Ubiraci enfrentou resistência até que começasse a ser ouvido dentro do ambiente acadêmico. Em uma sociedade em que a cultura europeia é vista como mais importante, trazer à tona os saberes dos povos originários não é tarefa fácil. “Muitos diziam que ali não era meu lugar, perguntavam o que um ‘índio’ queria dentro da universidade”, relembra. Além de aprendiz de pajé, Ubiraci é pesquisador do grupo Saúde Coletiva, Epistemologias do Sul e Interculturalidades da Universidade Federal do Sul da Bahia (UFSB).
“Meu movimento tem como base a união entre os saberes acadêmicos e comunitários. Eu reconheço a medicina moderna, mas também existe a medicina da minha comunidade, que é muito mais antiga. Se pudermos unir essas duas coisas, seremos mais sábios”, afirma. A Terapia Comunitária Integrativa (TCI), realizada por Ubiraci, é uma prática de intervenção coletiva que fortalece laços sociais e é reconhecida pelo Ministério da Saúde.
Fazer rodas de conversa dentro das comunidades indígenas é uma forma de fortalecer a tradição de um povo que, em muitos casos, tem sua identidade enfraquecida diante das violências. “Meu povo era nômade, tinha esse mundo para andar e hoje precisamos ficar reclusos em aldeias. Andamos menos, temos doenças que antes não existiam e nossos remédios já não fazem o mesmo efeito”, lamenta.
Daí surge a importância do diálogo, que Ubiraci caracteriza como a maior das tecnologias. “Se eu cuido da minha aldeia onde passa um rio, mas a nascente é na terra de um fazendeiro, preciso dialogar com ele porque o agrotóxico que ele utiliza vai adoecer meu povo”, exemplifica.
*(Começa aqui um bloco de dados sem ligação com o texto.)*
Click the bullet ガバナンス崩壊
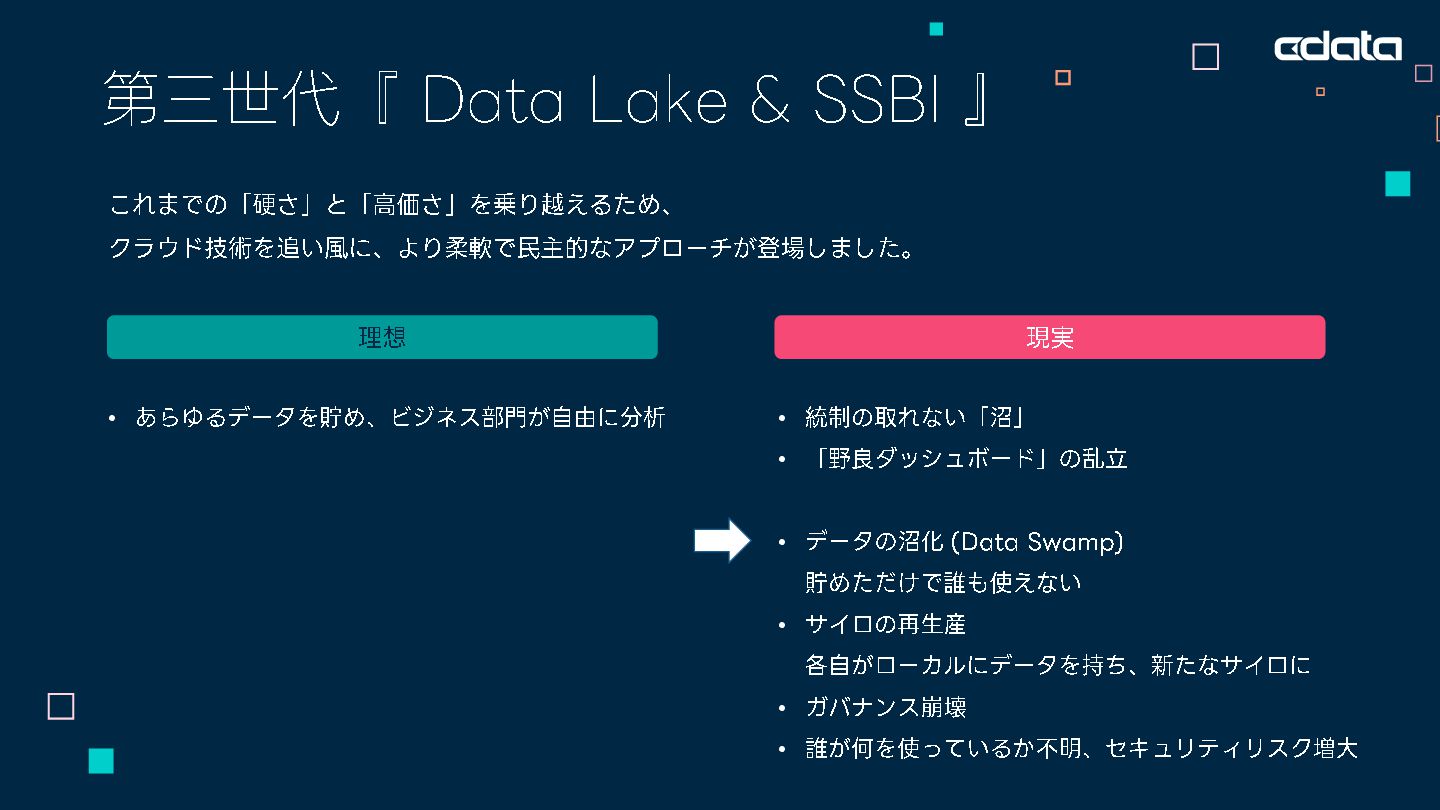1440x810 pixels. [x=885, y=708]
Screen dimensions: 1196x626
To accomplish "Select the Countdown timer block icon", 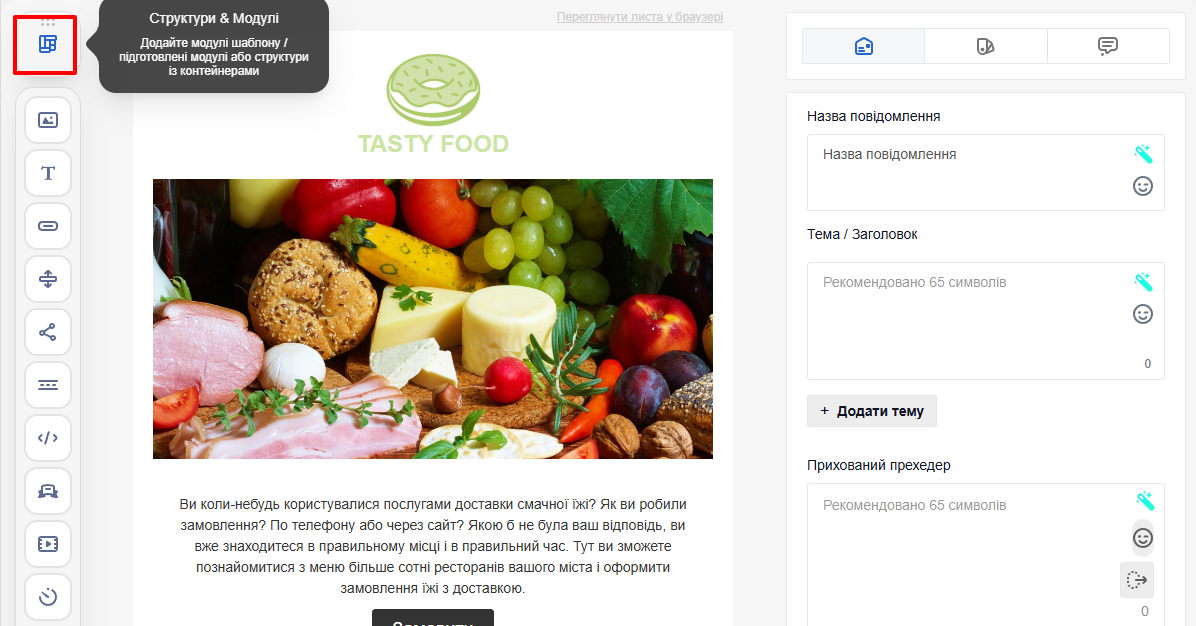I will pos(48,596).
Ubiraci Pataxó é um dos convidados do Festival Afrofuturismo, que acontece em Salvador hoje (20) e amanhã (21). À primeira vista, assistir um homem com traços indígenas e com um cocar na cabeça falar sobre o futuro a partir da perspectiva afro pode causar estranhamento. Mas o terapeuta indígena, que enxerga no diálogo a saída para tempos melhores, prova que tem autoridade sobre o assunto.
“Para pensar no futuro, precisamos olhar para o que deu errado no passado. Acredito que a maior tecnologia não está na inteligência artificial e, sim, nas relações humanas e no diálogo. Dessa forma que vamos conseguir um futuro melhor”, ressalta.